Search the records for the string "icon" and copy every line in which it appears.

Stored data:
- - -

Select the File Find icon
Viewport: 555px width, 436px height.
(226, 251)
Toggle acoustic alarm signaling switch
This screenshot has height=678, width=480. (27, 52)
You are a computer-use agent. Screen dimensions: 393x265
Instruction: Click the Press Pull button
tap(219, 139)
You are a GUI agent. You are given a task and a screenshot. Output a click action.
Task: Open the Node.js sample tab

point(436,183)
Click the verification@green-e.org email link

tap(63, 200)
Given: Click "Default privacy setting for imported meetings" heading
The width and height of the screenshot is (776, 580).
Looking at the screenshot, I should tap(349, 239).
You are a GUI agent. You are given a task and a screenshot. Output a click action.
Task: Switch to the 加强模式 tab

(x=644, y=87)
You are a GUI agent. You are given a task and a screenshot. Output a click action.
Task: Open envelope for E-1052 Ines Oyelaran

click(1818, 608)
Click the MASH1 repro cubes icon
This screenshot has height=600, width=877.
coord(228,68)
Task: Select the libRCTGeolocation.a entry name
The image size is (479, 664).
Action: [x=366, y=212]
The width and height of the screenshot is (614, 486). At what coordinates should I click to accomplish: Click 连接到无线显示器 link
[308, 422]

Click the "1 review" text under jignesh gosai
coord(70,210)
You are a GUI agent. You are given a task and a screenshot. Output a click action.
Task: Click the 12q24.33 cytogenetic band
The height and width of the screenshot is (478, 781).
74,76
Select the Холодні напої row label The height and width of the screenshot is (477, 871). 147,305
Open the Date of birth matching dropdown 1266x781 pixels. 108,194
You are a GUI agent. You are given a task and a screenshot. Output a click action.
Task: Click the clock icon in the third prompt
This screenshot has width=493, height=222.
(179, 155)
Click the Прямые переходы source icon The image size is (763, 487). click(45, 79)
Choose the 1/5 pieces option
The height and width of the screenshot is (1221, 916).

- - -

— Solved problem —
Select the File Find icon
Click the MASH1 repro cubes icon
Task: Click the clock icon in the third prompt
Click the Прямые переходы source icon The image size is (763, 487). click(45, 79)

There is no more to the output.